Os poemas que Olive Senior escolheu para a seleção do Arquivo de Poesia ilustram muitas de suas preocupações, tanto técnica como tematicamente. Em ‘A Puxada das Aves’, vemos a amarga ironia de tais símbolos aéreos de liberdade conduzindo involuntariamente Coln à sua terra, convidando à sua conquista. Peacock Tale 2′ é uma comédia negra encenada em parênteses inteligentes, através da qual estende a metáfora da bela exibição do Peacock como um espetáculo exótico que, por todo o seu esplendor, não pode dar-lhe voo, aterrado como ele está pelos seus pés negros contadores, que “o mantêm na linha” – um comentário esclarecedor sobre aspectos da experiência caribenha.

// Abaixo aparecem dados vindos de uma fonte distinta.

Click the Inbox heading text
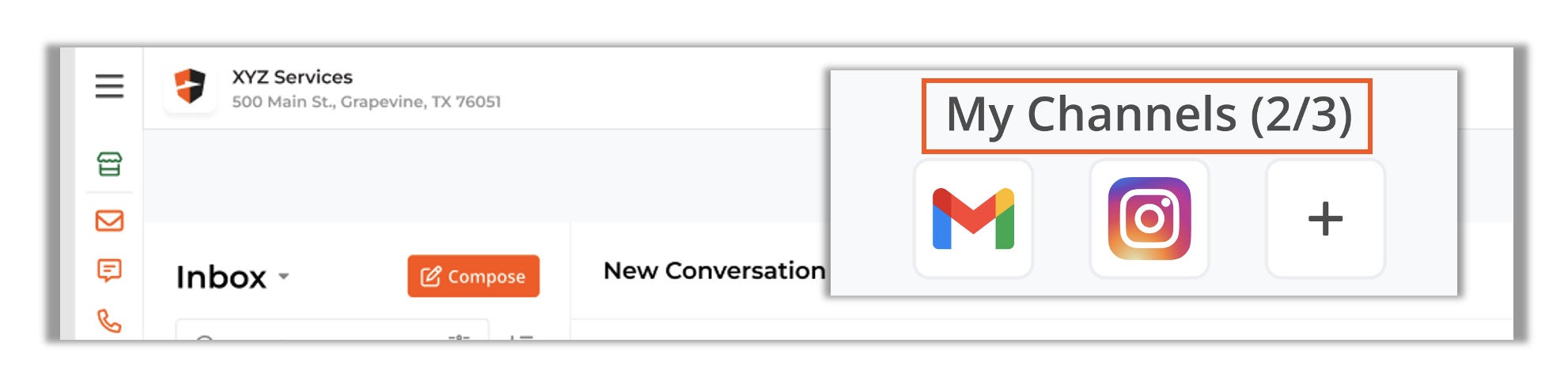The height and width of the screenshot is (392, 1568). click(222, 277)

Poemas mais curtos têm a nítida clareza de naturezas mortas, nos quais os frutos tradicionais trazem histórias cautelosas, e as conchas microcósmicas contêm redemoinhos de paixão. A ‘Colonial Girls School’ é uma dissecação impiedosa do currículo muito parcial, onde até mesmo o latim falado é um truque do crioulo e as meninas lêem o “mumbo jumbo” condescendente de Vachel Lindsay; parece ser um pequeno quadro, mas tem todo o apelo expansivo de um mural retratando toda uma sociedade. Ela lê cada poema com a integridade vencedora de uma artista clássica feminina, e segura a ouvinte na palma da mão.